The drug, BAN2401, was used over 18 months twice a day intravenously in patients with mild cognitive impairment and early Alzheimer’s disease. Those patients had about 93% less beta amyloid in their brains compared with people in the study taking a placebo, a dummy medication.
While all participants saw their mental abilities decline over the course of the study, the group on the highest dose of the drug showed significantly less disease progression than the placebo group on a range of cognitive tests. Beta amyloid is a protein that is the main component of sticky plaques that build up in the brains of Alzheimer’s patients. Beta amyloid is a normal protein; we all have it.

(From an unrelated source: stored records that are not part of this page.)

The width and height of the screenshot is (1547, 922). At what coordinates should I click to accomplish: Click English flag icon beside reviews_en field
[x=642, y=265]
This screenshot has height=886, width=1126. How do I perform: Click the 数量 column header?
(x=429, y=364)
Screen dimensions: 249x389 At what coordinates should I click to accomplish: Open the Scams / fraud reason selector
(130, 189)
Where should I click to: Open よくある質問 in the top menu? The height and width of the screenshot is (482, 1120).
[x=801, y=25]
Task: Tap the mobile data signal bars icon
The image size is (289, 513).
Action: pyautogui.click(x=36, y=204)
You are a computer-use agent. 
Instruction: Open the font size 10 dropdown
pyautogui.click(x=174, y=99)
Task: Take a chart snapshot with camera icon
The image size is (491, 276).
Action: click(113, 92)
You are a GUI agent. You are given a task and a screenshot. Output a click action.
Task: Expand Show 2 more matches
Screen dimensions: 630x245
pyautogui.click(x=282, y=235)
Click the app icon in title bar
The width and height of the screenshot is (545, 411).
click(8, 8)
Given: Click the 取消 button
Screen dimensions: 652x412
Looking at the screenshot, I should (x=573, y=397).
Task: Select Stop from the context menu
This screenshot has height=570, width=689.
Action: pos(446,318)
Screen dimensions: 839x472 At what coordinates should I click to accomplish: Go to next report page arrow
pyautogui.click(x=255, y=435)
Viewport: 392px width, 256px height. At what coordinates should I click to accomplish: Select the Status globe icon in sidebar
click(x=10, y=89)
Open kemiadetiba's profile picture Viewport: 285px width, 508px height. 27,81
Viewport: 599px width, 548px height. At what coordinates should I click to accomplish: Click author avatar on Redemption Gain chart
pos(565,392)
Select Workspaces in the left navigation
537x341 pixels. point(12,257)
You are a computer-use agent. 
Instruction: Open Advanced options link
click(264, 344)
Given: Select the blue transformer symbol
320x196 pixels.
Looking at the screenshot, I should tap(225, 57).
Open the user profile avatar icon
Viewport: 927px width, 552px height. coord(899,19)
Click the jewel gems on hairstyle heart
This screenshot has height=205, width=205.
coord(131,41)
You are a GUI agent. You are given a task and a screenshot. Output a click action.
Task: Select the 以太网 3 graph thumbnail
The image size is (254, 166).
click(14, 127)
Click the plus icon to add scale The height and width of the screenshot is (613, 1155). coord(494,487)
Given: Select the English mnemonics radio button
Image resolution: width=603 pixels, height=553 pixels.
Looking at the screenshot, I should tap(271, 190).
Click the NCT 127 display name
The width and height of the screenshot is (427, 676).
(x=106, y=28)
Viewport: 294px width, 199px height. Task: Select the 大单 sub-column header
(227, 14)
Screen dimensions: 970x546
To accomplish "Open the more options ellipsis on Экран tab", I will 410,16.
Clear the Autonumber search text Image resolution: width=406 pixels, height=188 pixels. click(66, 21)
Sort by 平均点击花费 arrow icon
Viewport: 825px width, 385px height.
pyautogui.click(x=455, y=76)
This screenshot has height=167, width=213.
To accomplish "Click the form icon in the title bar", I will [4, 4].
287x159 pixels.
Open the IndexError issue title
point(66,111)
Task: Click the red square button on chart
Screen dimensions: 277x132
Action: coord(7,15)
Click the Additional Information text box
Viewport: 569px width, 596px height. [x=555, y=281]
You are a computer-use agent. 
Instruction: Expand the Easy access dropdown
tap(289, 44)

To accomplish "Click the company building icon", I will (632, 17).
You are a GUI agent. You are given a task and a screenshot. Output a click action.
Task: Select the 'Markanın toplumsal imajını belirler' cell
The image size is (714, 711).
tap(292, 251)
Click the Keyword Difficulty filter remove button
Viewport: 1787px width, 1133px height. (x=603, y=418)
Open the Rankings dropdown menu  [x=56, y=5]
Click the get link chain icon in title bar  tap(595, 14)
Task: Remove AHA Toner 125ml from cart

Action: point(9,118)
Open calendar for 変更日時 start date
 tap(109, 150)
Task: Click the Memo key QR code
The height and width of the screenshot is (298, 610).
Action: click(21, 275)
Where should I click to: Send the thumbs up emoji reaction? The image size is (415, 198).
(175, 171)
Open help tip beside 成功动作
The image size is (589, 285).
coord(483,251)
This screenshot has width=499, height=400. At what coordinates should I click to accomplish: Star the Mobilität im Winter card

In healthy brains, it gets cut in the middle by an enzyme called alpha secretase, and the two pieces get cleared from the brain. In Alzheimer’s disease, two other enzymes cut the protein in other places, leaving fragments that the body does not recognize, as it does not know how to get rid of it.
These toxic fragments start to accumulate in the brain to form plaques. No drug has ever demonstrated both the ability to clear beta amyloid and slow the progression of the disease in such a short period of time, just 18 months.
Enthusiasm was muted, though, for some reasons, the main one was that the study was not broad enough to definitely demonstrate mental benefits for patients. The drug is also a disease-modifying drug, it slows the progression and course of the disease. It does not cure it.
There were also side effects, most commonly brain swelling related to removal of amyloid from the brain. In 10% of cases patients had headaches, visual disturbances or confusion.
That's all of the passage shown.